Complex Walking Tasks and Risk for Cognitive Decline in High Functioning Older Adults.

BACKGROUND: Performance on complex walking tasks may provide a screen for future cognitive decline. OBJECTIVE: To identify walking tasks that are most strongly associated with subsequent cognitive decline. METHODS: Community-dwelling older adults with Modified Mini-Mental State (3MS) >85 at baseline (n = 223; mean age = 78.7, 52.5% women, 25.6% black) completed usual-pace walking and three complex walking tasks (fast-pace, narrow-path, visuospatial dual-task). Slope of 3MS scores for up to 9 subsequent years (average = 5.2) were used to calculate a cognitive maintainer (slope ≥0) or decliner (slope <0) outcome variable.

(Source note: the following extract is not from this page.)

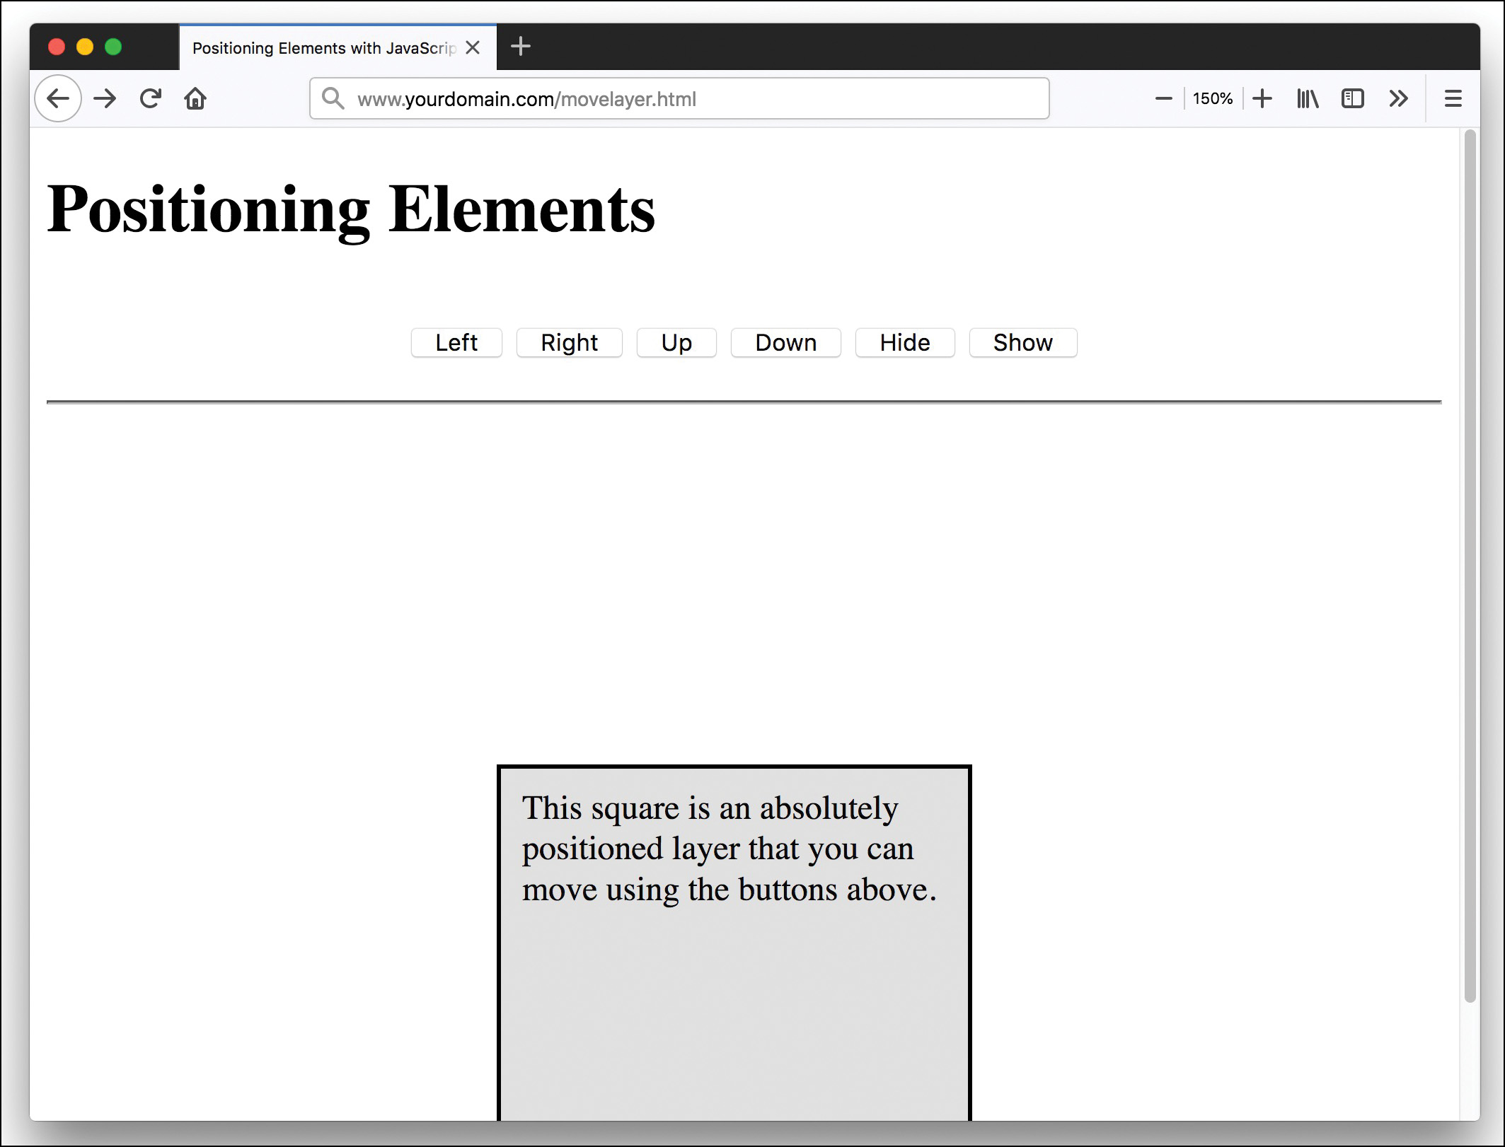Open the Firefox Library panel

point(1307,98)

Logistic regression models assessed associations between gait speeds and being a cognitive decliner. A sensitivity analysis in a subsample of individuals (n = 66) confirmed results with adjudicated mild cognitive impairment (MCI) or dementia at 8-9 years post-walking assessment. RESULTS: Cognitive decliners were 52.5% of the sample and on average were slower for all walking tasks compared to maintainers. In models adjusted for demographic and health variables, faster fast-pace (OR = 0.87 per 0.1 m/s, 95% CI: 0.78, 0.97) and dual-task (OR = 0.84 per 0.1 m/s, 95% CI: 0.73, 0.96) gait speeds were associated with lower likelihood of being a cognitive decliner. Usual-pace gait speed was not associated (OR = 0.96 per 0.1 m/s, 95% CI: 0.85, 1.08). Results were nearly identical in analyses with adjudicated MCI or dementia as the outcome. CONCLUSION: Fast-pace and dual-task walking may provide simple and effective tools for assessing risk for cognitive decline in older individuals with high cognitive function. Such screening tools are important for strategies to prevent or delay onset of clinically meaningful change.